* _EXERCISE_:
Copy out the data word for word, from the very start down to the line that contains "Show More airlines", including that line.

## BEGIN INPUT ROWS

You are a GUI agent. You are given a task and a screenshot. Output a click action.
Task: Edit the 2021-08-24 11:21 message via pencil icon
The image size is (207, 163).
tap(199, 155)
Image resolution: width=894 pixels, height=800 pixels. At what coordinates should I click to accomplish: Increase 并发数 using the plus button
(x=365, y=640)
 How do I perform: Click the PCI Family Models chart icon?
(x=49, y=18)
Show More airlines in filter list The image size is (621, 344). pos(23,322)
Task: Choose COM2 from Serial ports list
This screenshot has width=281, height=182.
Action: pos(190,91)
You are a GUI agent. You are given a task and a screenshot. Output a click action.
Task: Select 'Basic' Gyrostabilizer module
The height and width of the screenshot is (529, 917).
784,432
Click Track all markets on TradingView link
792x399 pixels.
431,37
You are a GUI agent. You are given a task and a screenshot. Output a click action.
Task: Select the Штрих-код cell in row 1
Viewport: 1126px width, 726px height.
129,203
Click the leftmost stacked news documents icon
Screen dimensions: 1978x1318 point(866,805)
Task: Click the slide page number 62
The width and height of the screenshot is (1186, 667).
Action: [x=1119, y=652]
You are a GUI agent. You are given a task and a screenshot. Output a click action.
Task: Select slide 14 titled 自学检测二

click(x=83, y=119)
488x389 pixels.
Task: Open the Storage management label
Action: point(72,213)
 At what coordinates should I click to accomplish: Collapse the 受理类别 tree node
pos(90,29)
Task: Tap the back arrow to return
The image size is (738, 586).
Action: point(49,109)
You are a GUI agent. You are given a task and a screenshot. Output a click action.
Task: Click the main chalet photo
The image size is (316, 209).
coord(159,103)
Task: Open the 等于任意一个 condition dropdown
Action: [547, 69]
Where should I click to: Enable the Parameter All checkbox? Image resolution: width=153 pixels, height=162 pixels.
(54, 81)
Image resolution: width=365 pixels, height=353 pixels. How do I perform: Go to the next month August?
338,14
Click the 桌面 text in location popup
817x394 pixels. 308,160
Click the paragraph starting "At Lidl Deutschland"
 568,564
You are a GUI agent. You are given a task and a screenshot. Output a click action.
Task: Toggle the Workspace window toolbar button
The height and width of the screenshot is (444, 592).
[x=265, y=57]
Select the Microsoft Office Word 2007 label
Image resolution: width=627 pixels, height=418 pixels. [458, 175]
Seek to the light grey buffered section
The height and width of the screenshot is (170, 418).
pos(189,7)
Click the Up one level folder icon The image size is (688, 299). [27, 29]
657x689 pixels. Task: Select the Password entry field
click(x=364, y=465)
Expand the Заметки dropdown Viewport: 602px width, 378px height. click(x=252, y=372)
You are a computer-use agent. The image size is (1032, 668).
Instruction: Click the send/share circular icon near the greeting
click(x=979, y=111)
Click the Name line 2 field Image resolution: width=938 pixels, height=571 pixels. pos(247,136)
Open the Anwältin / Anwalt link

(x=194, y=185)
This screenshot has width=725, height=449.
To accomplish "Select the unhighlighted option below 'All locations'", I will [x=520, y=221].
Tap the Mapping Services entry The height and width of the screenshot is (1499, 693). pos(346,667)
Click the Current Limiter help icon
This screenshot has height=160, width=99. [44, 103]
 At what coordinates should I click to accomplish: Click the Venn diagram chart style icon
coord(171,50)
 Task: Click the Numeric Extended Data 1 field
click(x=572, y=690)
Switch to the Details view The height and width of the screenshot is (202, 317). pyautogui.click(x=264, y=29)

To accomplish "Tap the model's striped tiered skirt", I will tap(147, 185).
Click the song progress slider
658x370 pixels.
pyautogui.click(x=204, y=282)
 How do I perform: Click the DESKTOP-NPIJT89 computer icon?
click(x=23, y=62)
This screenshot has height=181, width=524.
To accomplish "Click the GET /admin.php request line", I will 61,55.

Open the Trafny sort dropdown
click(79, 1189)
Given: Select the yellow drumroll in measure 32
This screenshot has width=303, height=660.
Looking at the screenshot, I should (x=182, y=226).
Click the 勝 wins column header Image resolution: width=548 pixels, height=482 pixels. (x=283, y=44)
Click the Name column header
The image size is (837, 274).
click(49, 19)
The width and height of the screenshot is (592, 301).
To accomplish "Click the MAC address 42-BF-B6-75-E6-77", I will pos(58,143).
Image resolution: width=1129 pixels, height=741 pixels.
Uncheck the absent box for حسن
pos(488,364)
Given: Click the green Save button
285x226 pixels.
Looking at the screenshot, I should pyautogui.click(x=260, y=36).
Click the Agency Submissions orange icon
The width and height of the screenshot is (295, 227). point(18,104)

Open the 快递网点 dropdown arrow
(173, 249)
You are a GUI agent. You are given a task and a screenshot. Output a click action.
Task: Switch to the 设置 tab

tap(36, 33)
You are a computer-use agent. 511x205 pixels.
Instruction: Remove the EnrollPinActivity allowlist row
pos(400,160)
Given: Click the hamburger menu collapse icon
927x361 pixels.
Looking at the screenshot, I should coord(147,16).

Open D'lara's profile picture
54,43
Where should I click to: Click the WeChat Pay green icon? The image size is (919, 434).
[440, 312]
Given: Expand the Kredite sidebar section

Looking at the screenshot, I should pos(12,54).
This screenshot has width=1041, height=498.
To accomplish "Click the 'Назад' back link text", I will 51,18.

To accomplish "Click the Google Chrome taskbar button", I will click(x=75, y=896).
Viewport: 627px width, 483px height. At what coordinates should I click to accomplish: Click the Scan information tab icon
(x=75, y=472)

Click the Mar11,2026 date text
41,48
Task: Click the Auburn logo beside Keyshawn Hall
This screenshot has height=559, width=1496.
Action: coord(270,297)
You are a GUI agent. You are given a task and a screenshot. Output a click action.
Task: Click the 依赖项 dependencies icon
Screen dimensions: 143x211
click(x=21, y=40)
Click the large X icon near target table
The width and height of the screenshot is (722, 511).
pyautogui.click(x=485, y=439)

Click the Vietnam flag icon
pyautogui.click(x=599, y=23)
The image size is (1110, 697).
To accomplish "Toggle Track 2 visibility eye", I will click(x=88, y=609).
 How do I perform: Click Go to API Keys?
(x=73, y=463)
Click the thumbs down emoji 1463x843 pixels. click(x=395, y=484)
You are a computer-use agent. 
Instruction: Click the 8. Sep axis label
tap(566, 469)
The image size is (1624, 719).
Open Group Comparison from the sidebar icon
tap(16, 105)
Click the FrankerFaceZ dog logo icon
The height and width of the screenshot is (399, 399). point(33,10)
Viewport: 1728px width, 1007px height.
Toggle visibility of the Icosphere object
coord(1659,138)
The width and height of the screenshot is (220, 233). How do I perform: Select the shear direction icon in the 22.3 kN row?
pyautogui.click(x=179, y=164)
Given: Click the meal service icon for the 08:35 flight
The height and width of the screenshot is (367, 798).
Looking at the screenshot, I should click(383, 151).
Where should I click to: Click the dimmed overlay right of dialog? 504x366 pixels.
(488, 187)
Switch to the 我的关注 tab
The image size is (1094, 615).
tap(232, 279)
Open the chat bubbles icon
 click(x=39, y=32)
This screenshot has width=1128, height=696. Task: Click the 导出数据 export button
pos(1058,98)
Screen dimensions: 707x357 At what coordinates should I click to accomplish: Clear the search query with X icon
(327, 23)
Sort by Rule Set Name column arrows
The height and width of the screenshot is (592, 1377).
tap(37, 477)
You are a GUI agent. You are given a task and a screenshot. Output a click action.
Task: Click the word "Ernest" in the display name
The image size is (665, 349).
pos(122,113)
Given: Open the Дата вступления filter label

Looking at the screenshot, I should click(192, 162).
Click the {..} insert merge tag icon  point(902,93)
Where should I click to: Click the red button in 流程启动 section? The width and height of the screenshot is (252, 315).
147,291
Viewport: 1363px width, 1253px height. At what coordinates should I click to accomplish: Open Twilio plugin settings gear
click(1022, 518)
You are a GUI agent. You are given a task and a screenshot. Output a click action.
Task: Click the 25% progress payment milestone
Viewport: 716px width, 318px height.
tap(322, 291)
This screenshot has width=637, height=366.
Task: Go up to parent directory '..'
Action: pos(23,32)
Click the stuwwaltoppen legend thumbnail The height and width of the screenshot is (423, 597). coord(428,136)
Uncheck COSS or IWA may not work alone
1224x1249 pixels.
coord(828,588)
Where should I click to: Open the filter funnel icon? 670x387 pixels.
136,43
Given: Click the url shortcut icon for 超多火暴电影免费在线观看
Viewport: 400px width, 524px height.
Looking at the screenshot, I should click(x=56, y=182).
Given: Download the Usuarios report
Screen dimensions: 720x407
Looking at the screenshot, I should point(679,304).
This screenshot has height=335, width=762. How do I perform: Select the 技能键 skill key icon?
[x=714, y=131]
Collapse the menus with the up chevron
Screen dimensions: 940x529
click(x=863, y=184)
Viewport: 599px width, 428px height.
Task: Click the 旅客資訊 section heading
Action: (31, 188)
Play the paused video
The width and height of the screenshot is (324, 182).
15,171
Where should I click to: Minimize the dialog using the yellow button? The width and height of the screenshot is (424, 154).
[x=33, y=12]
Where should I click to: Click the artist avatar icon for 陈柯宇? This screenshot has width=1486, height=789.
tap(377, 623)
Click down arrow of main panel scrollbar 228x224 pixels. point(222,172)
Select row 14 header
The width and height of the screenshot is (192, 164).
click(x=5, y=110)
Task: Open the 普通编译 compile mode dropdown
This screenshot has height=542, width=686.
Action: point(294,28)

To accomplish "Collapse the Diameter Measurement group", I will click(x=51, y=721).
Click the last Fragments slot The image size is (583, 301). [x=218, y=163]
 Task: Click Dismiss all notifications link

## END INPUT ROWS

* _RESULT_:
You are a GUI agent. You are given a task and a screenshot. Output a click action.
Task: Edit the 2021-08-24 11:21 message via pencil icon
The image size is (207, 163).
tap(199, 155)
Image resolution: width=894 pixels, height=800 pixels. At what coordinates should I click to accomplish: Increase 并发数 using the plus button
(x=365, y=640)
 How do I perform: Click the PCI Family Models chart icon?
(x=49, y=18)
Show More airlines in filter list The image size is (621, 344). pos(23,322)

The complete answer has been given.